Le président Donald Trump a annoncé un accord avec le Groenland, dans lequel les États-Unis prendront le contrôle permanent de la sécurité de l'île arctique.

"J'ai le plaisir d'annoncer que les États-Unis d'Amérique ont conclu un accord avec le Royaume du Danemark et le Groenland, qui confère aux États-Unis le contrôle permanent de la sécurité et de tous les autres besoins au Groenland, répondant ainsi pleinement à TOUTES nos nombreuses préoccupations américaines", a écrit Donald Trump sur Truth Social vendredi soir.

Le président lorgnait sur le Groenland avant même son retour à la Maison-Blanche en janvier 2025, affirmant que les États-Unis devaient contrôler ce territoire danois semi-autonome pour des raisons de sécurité nationale.

Donald Trump a déclaré que cet accord signifie que les États-Unis "auront POUR TOUJOURS la pleine capacité de faire ce qui est nécessaire au Groenland afin de sécuriser et de défendre la sécurité du Groenland et des États-Unis d'Amérique".

On ignore ce que contient exactement l'accord que Donald Trump prétend avoir conclu avec le Danemark et le Groenland, mais il a souligné un point majeur : les adversaires des États-Unis, tels que la Russie et la Chine, auront besoin de son approbation pour travailler avec le Groenland sur les plans militaire et économique.

"À partir de maintenant, aucun adversaire des États-Unis ne pourra JAMAIS avoir de base au Groenland, de présence militaire au Groenland ou d'investissements sensibles au Groenland sans notre accord exprès écrit", a déclaré Donald Trump.

Le président avait averti que la Russie et la Chine s'empareraient du Groenland s'il n'intervenait pas.

"C'est tellement stratégique.
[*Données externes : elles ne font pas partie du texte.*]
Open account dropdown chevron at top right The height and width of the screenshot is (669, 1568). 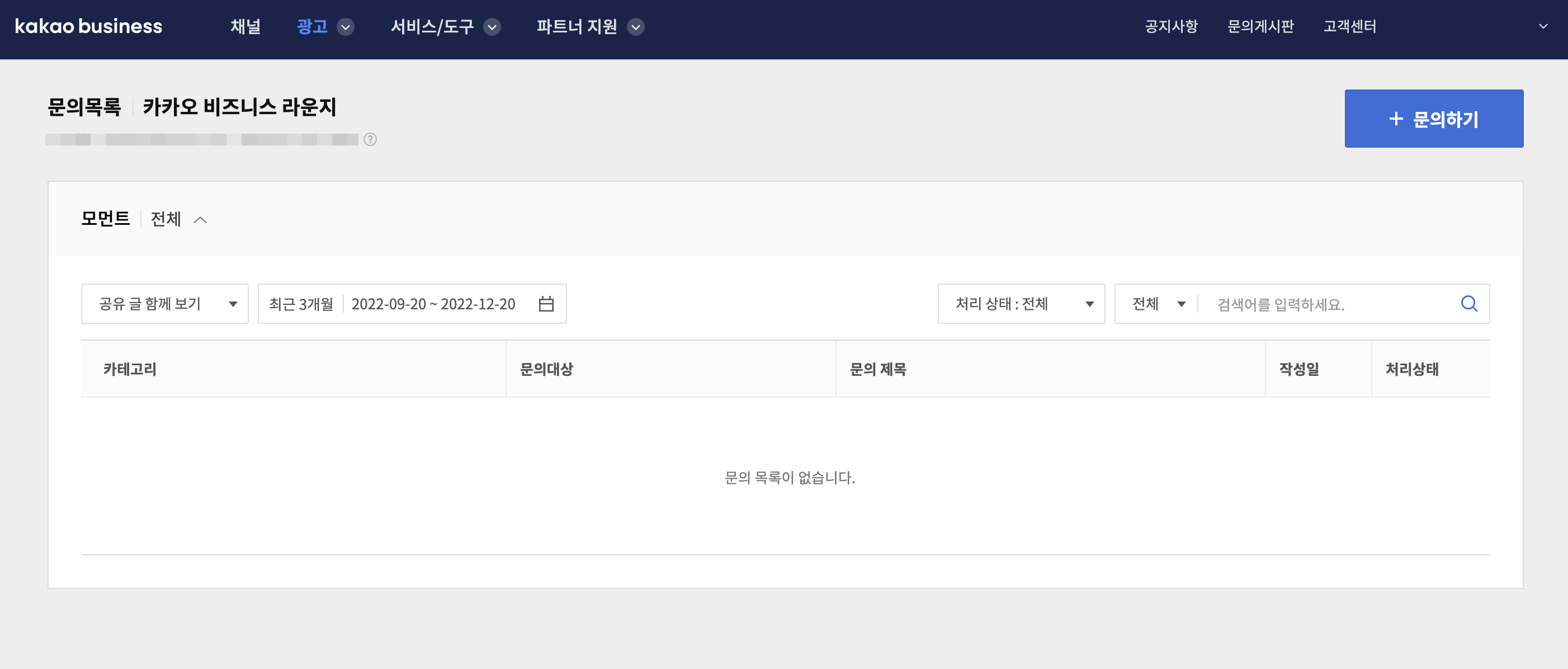[1542, 26]
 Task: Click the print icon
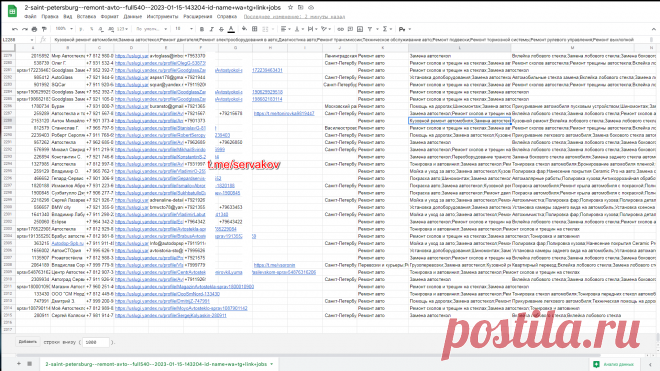(x=35, y=29)
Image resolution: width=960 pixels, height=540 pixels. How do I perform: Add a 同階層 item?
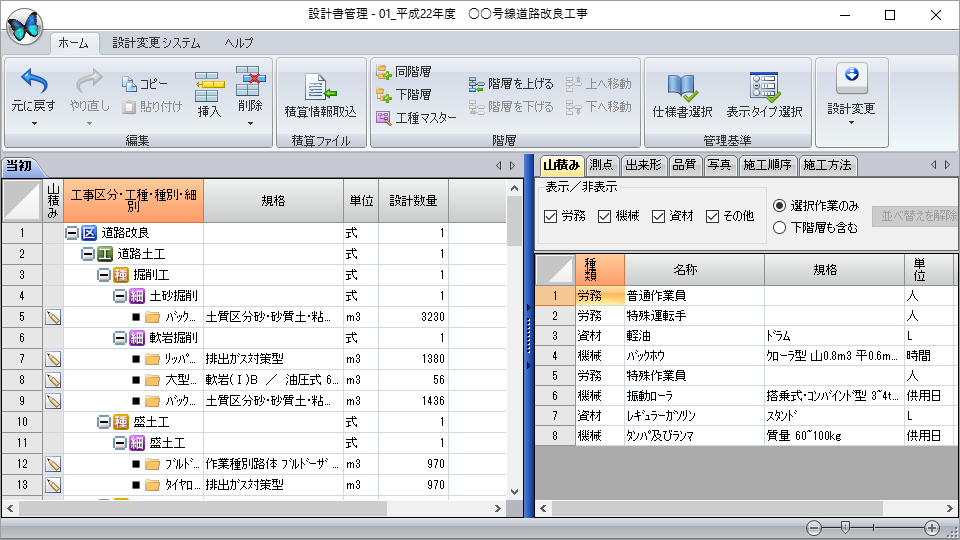pos(403,72)
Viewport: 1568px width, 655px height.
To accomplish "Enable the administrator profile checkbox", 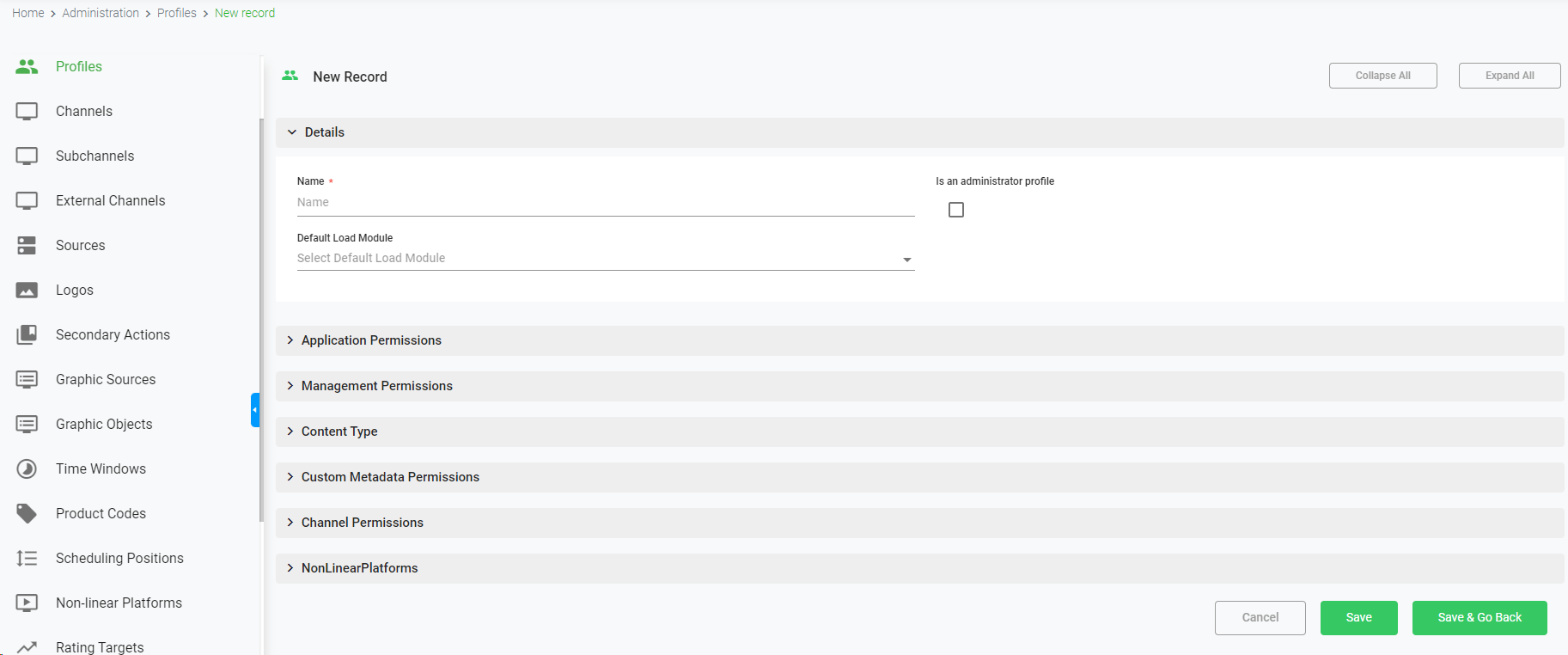I will [955, 210].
En ce moment, le Groenland est couvert de navires russes et chinois de partout", a affirmé Donald Trump lors d'un échange avec des journalistes à bord d'Air Force One en janvier.

"Nous avons besoin du Groenland du point de vue de la sécurité nationale — et le Danemark ne va pas être en mesure de le faire."

Donald Trump s'est vanté de son rôle dans le nouvel accord avec le Groenland qui, selon lui, serait "chéri par le peuple américain".

"Depuis plus de 100 ans, les présidents connaissent l'importance stratégique du Groenland, mais AUCUN d'eux n'a été capable de faire quoi que ce soit à ce sujet. Je suis fier d'être le président qui a abordé de manière permanente et définitive cette situation très importante", a-t-il écrit sur Truth Social.

"Nous allons immédiatement entamer le processus de développement d'une importante présence militaire dans la partie appropriée du Groenland, dont il y en a beaucoup. Nous travaillerons avec le peuple du Groenland à son développement et à sa construction", a-t-il ajouté.

Depuis que Donald Trump a commencé à faire pression pour acquérir le Groenland, il s'est heurté à l'opposition, non seulement de la part de la population de l'île arctique et du Danemark, mais aussi des alliés européens de l'Amérique.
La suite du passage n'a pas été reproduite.